Thursday, November 9, 2017


From UC side stories we move on to one of the more popular (or at least nostalgic) AU properties.  Is it worth our lover, or simply all our hate and our sorrow?

MOBILE FIGHTER G GUNDAM (Kido Butoden Ji Gandamu), by Kouichi Tokita, based on the franchise by Hajime Yadate & Yoshiyuki Tomino.  First published in 1994 and first published in North America in 2003.


In the Future Century, Earth has been ravaged by years of war.  To prevent further disaster, the world governments have agreed to decide which nation rules the world through the Gundam Tournaments, where each nation's champion pilots a powerful mobile suit and fights their way to victory.  As the 13th Gundam Tournament begins, Neo-Japan's champion Domon Kasshu hopes to use his powerful Shining Gundam to clear his father's name and stop his wicked brother from taking over the world with the help of his former mentor.


G Gundam may be the closest to traditional shonen that Gundam has ever got, but it has a liveliness and commitment to its earnestness that makes it easy to overlook its goofiness (and abundance of awkward stereotypes).  Even in print, it should be fun to read and easy to adapt to a manga for a kid's magazine.  So how the hell did Tokita manage to make it so boring?

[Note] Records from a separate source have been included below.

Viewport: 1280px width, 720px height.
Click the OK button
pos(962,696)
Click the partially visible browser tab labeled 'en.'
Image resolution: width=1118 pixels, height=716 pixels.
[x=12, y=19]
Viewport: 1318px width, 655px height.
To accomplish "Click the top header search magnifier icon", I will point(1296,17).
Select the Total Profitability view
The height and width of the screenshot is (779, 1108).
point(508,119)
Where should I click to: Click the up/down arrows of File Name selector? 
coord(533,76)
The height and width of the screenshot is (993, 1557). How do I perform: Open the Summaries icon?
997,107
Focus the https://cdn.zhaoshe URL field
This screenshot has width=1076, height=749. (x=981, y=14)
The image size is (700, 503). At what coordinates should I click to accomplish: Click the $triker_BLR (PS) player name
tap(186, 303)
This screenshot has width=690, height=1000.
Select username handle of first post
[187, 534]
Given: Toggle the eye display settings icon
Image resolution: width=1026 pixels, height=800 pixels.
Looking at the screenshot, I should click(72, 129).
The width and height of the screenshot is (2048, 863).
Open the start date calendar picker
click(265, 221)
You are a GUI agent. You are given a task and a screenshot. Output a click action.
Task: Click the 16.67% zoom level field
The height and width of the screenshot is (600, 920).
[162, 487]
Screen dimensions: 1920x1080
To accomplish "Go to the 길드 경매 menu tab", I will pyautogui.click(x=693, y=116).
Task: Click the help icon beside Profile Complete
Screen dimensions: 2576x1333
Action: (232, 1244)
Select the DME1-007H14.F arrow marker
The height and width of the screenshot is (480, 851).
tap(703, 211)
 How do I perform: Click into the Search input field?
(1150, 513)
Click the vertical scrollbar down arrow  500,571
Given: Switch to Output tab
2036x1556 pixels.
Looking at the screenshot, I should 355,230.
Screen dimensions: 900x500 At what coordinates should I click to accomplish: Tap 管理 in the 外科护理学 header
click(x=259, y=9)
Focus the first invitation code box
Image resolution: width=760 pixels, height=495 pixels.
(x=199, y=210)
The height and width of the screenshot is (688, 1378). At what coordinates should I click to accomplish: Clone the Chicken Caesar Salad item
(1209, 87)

A big part of it is pacing.  Initially it looks like Tokita is going to drag out the early arcs of the show, where Domon would wander the world shoving pictures in people's faces, screaming "HAVE YOU SEEN THIS MAN?", and getting into stand-still fights with the Gundam champion of the week.  By the halfway point of the volume, he's only gotten up to Domon's second challenger, Sai Saici.  Clearly the editors notice because the pacing shifts into the entirely opposite direction and it speeds through plot points at lightning speed.  Those last couple of chapters not only cover the other two random opponents, but Domon's backstory, the betrayal of Master Asia, the appearance of the Shuffle Alliance, and even the first appearance of German champion Schwartz Bruder.  That's a lot of material to cover in such a short span of pages, material that took the better part of a season to deliver.  Quite frankly, it's too much info for such a short span, as it can only cover the most cursory of information about who is doing what and why.  There's certainly no love or interest in the material, just the most rushed, workman-like treatment of the story possible.


Tokita's art is equally generic as his interpretation of the story, although it is at least an improvement on his Gundam Wing manga.  The broader, more exaggerated character designs were clearly a lot more easy for him to grasp and draw than Wing's and he makes more an effort with the suits as well.  Of course, he's still no good at drawing fights and he tends to lean heavily on the speed lines to make up for the stiff poses and faces.  Still, it's a step up from before and at least this time the fonts and translation quality were a lot more even.


G Gundam's manga lacks the fighting spirit of the show that inspired it.  It's too rushed and too plain looking to inspire even the youngest reader, much less Gundam fans.

This series was licensed by Tokyopop.  This series is complete in Japan with 3 volumes available.  All 3 were published and are currently out of print.